Once a company establishes its nexus profile, the next step is to determine the state sales tax treatment of its products and services:

  • What is the nature of each SaaS offering: a product (the actual software) or a service (a provision that enables access to software)?
  • In looking at customer location by state, what offerings are subject to sales tax?
  • Are there any available exemptions or deductions (for example, are any services classified as nontaxable services rather than SaaS)?
  • What are the sourcing rules for sales tax in each applicable state for each offering? Those rules determine how taxes are applied based on factors such as customer location and where software is accessed or used.

Invoices should be as detailed as possible to determine taxability more accurately. They should include detailed line items for each product sold or service rendered. Remember that support, maintenance, and training are taxed differently, so they will need to be broken out separately. Companies should consider using shipping information, which might not correspond to the invoice bill-to address, to reflect where the software is being accessed or used.

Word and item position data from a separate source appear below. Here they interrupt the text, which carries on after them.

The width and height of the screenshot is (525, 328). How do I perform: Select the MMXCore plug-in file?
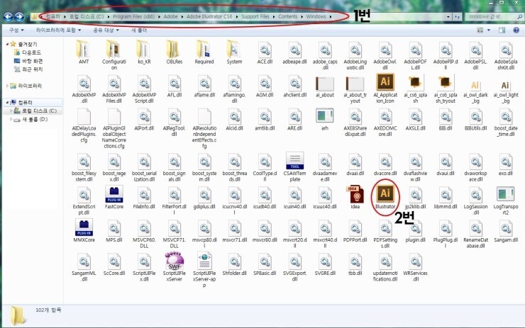84,227
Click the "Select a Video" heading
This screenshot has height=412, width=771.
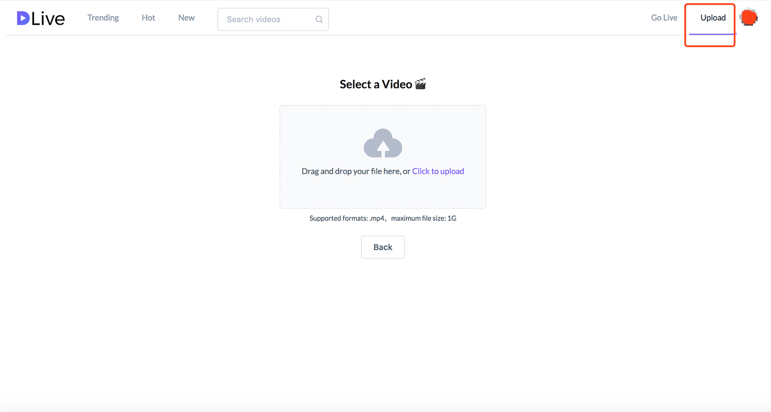tap(376, 84)
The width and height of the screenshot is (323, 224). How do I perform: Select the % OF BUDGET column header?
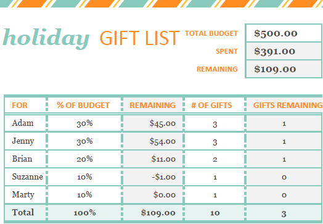click(x=84, y=105)
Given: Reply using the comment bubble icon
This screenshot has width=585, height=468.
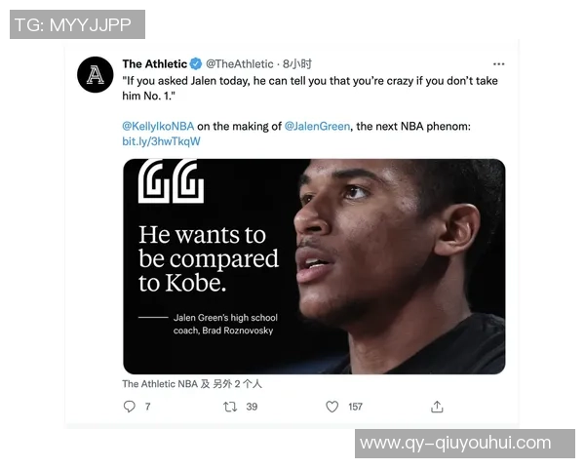Looking at the screenshot, I should click(x=129, y=407).
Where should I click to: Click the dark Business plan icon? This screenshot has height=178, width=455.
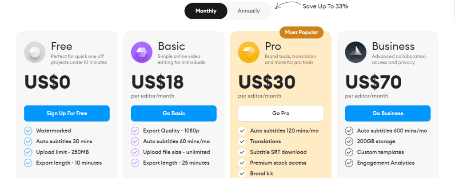356,53
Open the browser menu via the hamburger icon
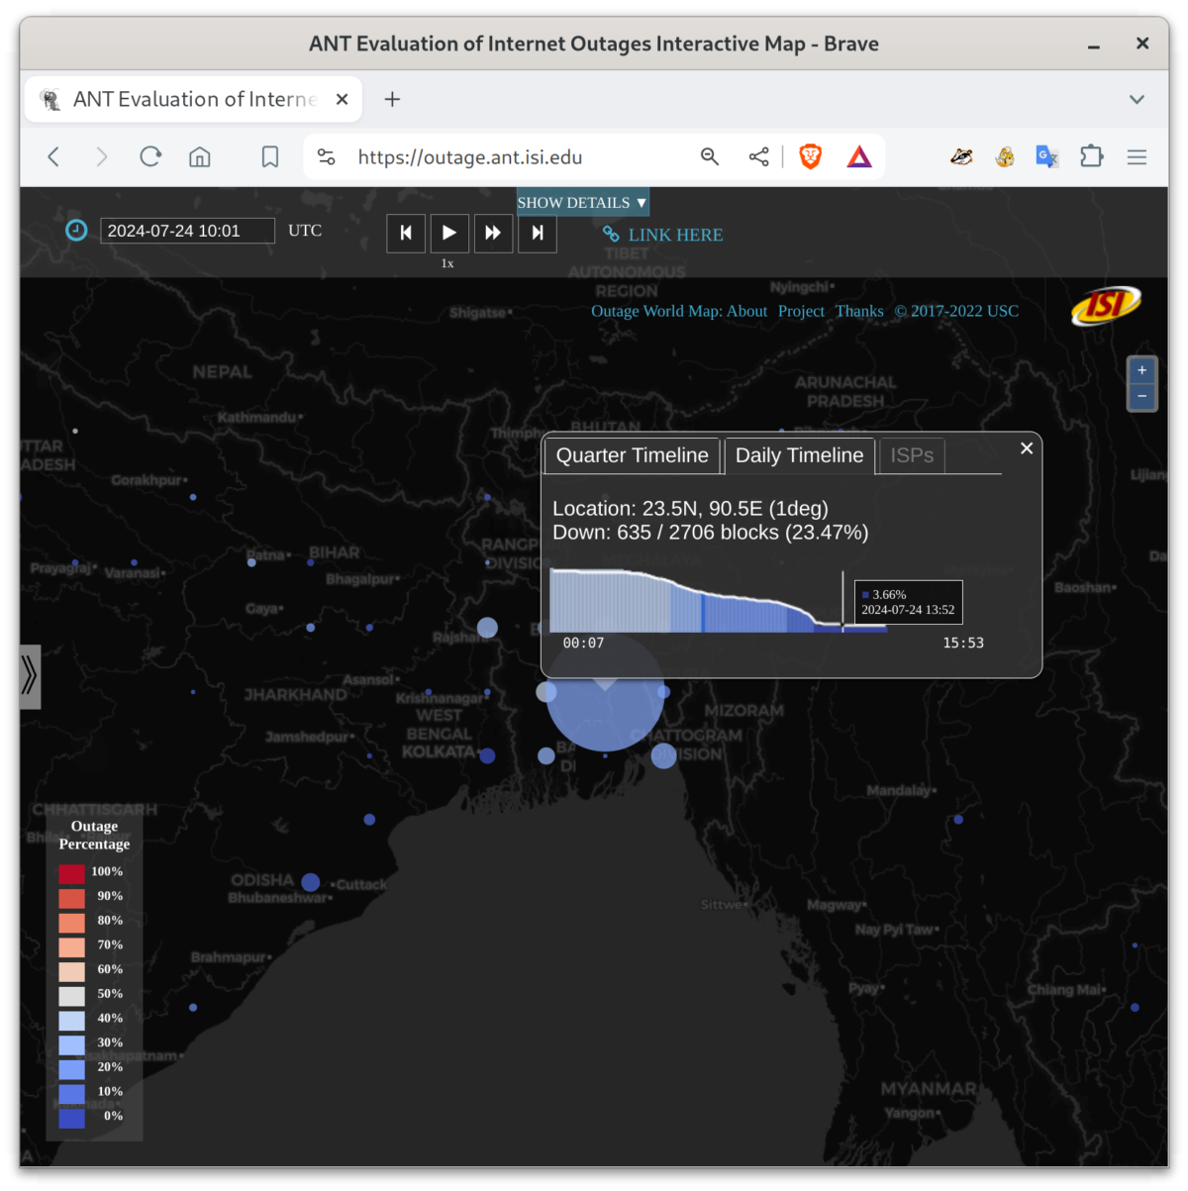 tap(1136, 156)
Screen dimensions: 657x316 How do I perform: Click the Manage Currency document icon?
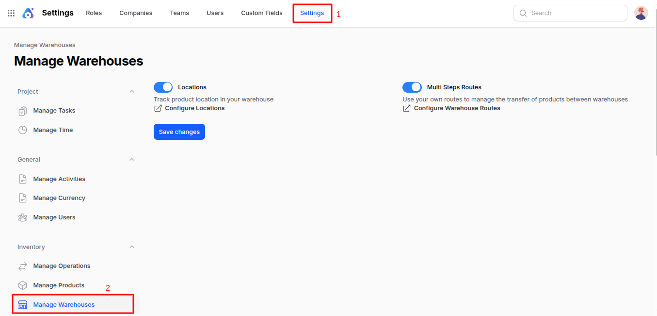click(23, 198)
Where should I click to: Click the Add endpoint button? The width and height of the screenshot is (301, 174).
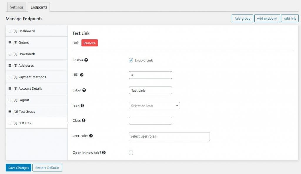coord(267,19)
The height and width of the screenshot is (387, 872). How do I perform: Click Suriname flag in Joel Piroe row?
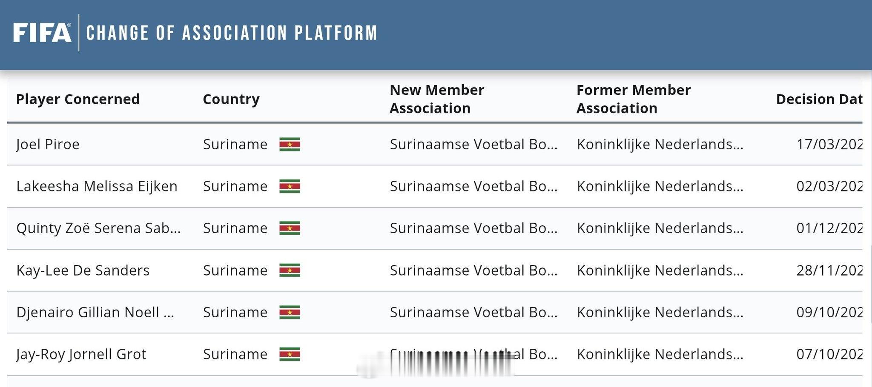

Step 3: Quantify Potential Tax Exposure

After a company determines in which states it has nexus and which products and services are taxable in those states, it should quantify its outstanding and potential tax exposure so it can establish priorities for remediation. Some companies will also need to record that exposure for financial reporting purposes. Key considerations for determining exposure include:

  • When was nexus established in each state?
  • How would each product and service have been taxed in each state?
  • How far back does exposure go?
  • Which states have the strictest penalties for noncompliance?

Step 4: Mitigate and Disclose Historical Tax Liabilities

Once exposure estimates are complete, a company should determine a course of action for mitigation and disclosure. Remittance strategies will vary by state, but reducing tax exposure should include the following considerations:

  • In which states could customer documentation (for example, exemption certificates or proof of use tax payments) help reduce the company’s historical tax exposure?
  • What states offer amnesty or voluntary disclosure programs that could limit the number of years of back taxes owed and/or penalties and interest.

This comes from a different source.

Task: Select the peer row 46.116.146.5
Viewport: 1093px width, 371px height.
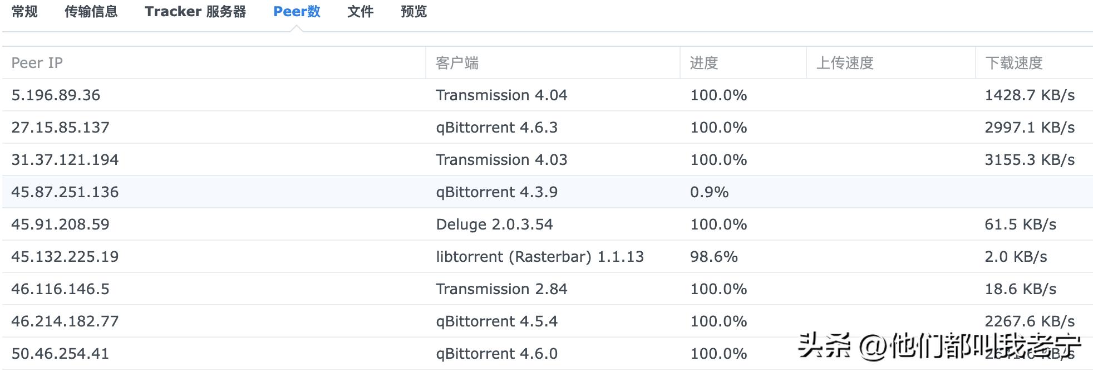Action: 60,289
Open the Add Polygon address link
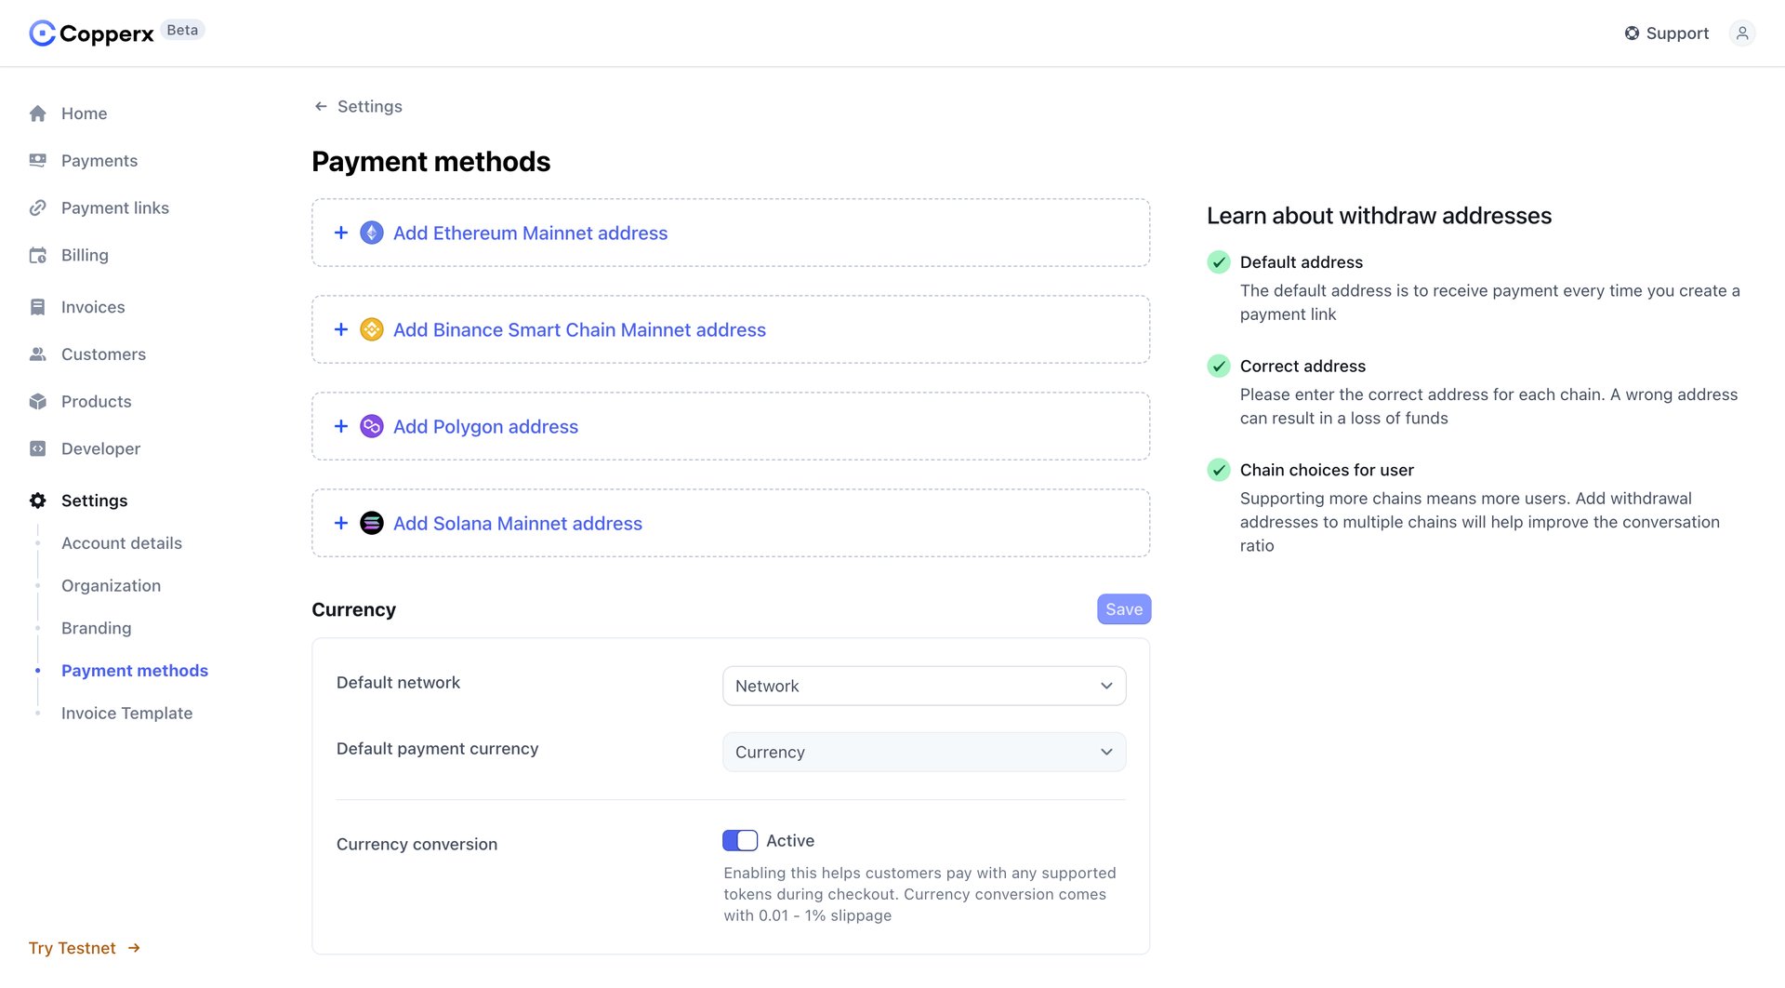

Step 5: Maintain Compliance

Determining tax exposure and mitigating liabilities can be a time- and cost-intensive process. Companies should put in place the proper procedures to maintain timely compliance despite changes in state tax laws:

  • Develop monitoring and compliance procedures, including for sales tax collection and remittance, maintain accurate records, and conduct periodic reviews.
  • Invest in tech solutions like automation and compliance software to streamline compliance and avoid additional exposure risks.
  • Engage an external partner to develop strategic, cost-effective processes that minimize compliance costs and enable tax departments to focus on higher-value initiatives.